1. A 6°F increase in the temperature of the operating room was associated with a decreased rate of neonatal and maternal hypothermia following cesarean delivery.
2. There was no detected difference in neonatal morbidity.
Evidence Rating Level: 1 (Excellent)
Study Rundown: At birth, infants have a more difficult time regulating their body temperatures. Neonatal hypothermia, defined by the World Health Organization (WHO) as a body temperature below 97.7°F, is common following cesarean deliveries. Neonatal hypothermia has been associated with a host of morbidities, including low blood sugar, metabolic imbalances, brain bleeding (intraventricular hemorrhage), respiratory distress, the need for intubation, and even an increase in mortality. Cool delivery room temperatures can contribute to evaporative heat loss. In preterm infants, who are especially vulnerable, warming interventions, like radiant warmers and warmed gel mattresses, are often employed to reduce rates of hypothermia, however due to cost and inconvenience these techniques aren’t typically used in full term neonates. The WHO recommends a delivery room temperature of 77-82°F, which has been proven to decrease the risk of hypothermia in preterm infants, however operating room temperatures are often kept much cooler for surgeon comfort. In this randomized controlled trial, researchers assessed the impact of increasing the temperature of the operating room by 6°F (to 73°F) on rates of both neonatal and maternal hypothermia, as well as associated morbidities.

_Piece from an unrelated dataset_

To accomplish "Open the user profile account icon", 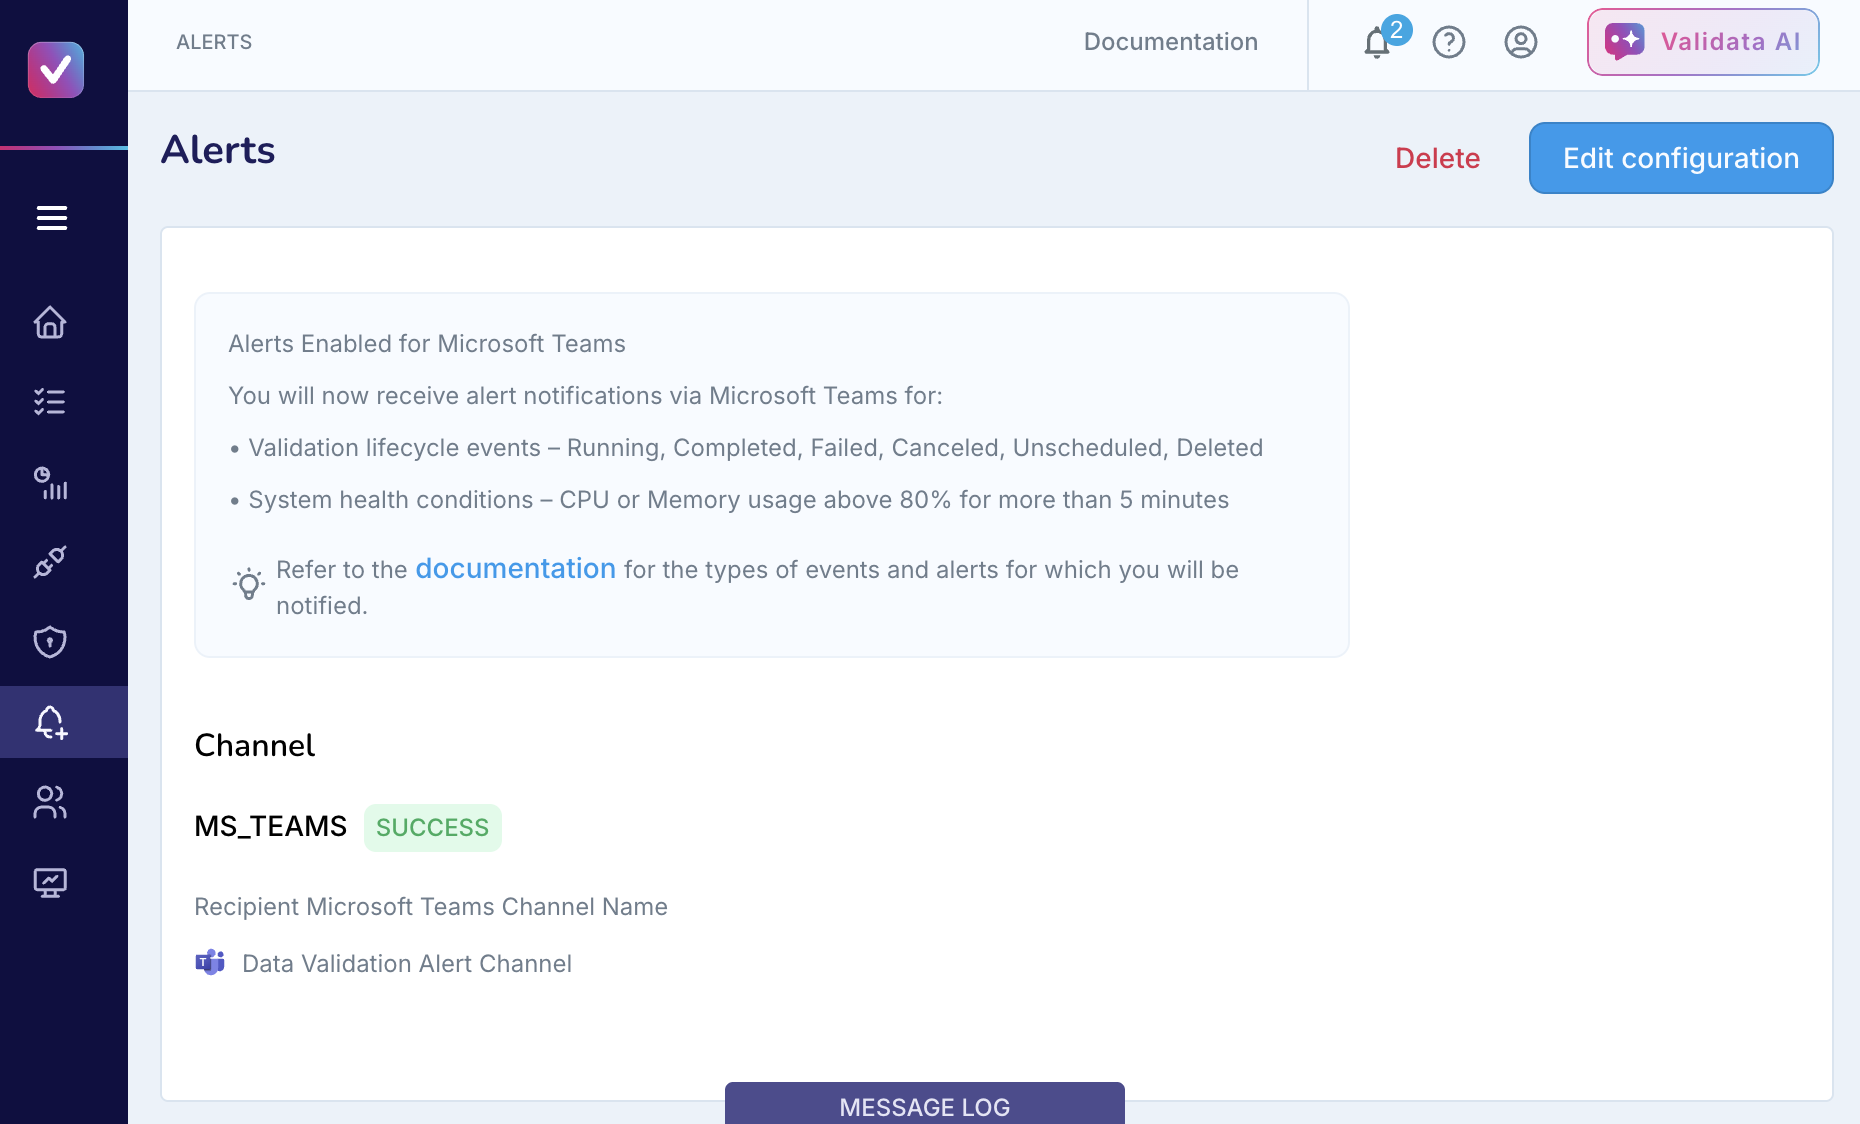I will [1519, 42].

An increase in ambient operating room temperature was associated with a significant decrease in neonatal and maternal hypothermia following cesarean delivery, however this did not translate to a difference in neonatal morbidity. Strengths of this study included rigorous design and assessment of physician comfort as a secondary outcome. Limitations of this study included the lack of power to detect differences in rare neonatal morbidity outcomes. In the future, a large, multi-center study replicating these findings would further characterize the impact of increasing operating room temperatures and allow for detection of associations with less common outcomes.

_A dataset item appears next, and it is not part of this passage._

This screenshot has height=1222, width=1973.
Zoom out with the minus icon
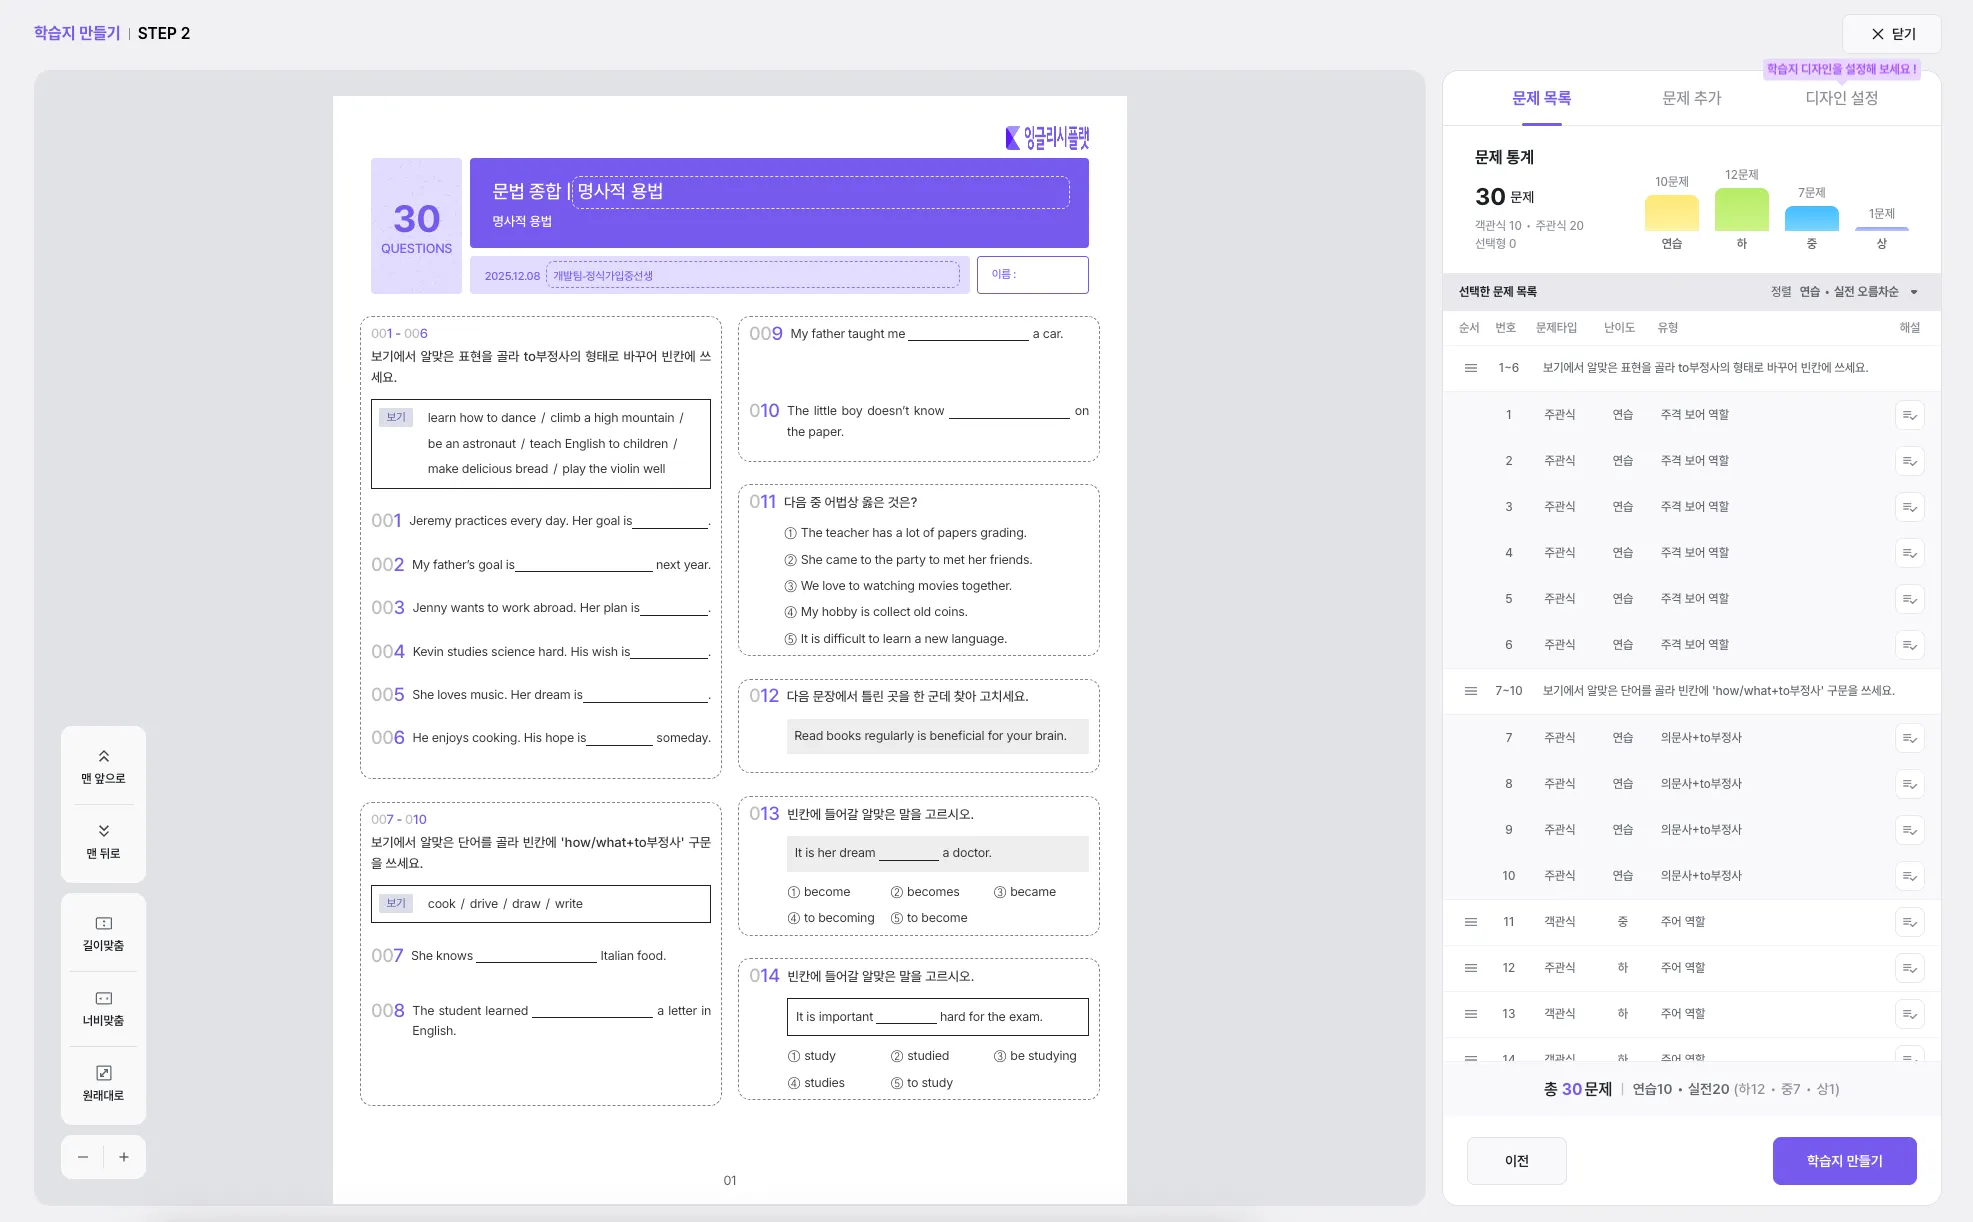(x=83, y=1157)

Relevant Reading: Hypothermia and early neonatal mortality in preterm infants
In-Depth [randomized controlled trial]: Using a cluster randomization schedule, cesarean delivery operating room temperatures were adjusted to either 67°F (institution standard, n = 410 infant deliveries) or 73°F (n = 399). The primary outcome was neonatal hypothermia on arrival to the admitting nursery. Secondary outcomes included incidence of moderate to severe hypothermia (<96.8°F), maternal hypothermia and measures of neonatal morbidity. Surgeons were also surveyed, with a response rate of 86%.
Infants randomized to delivery in warmer operating rooms were less likely to develop hypothermia than those randomized to standard temperature rooms (35% vs. 50%, p<0.001). The incidence of moderate to severe neonatal hypothermia was lower in the warmer operating room (5% vs. 19%, p<0.001). This did not translate to differences in the incidence of neonatal morbidity, such as intubation, ventilator use, hypoglycemia, metabolic academia, intraventricular hemorrhage, or fever. Maternal hypothermia was also more prevalent in the control group (77% vs. 69%, p=0.008). While 21% of surgeons felt the increase in temperature affected surgical performance, 93% considered this acceptable if improved neonatal outcomes were demonstrated.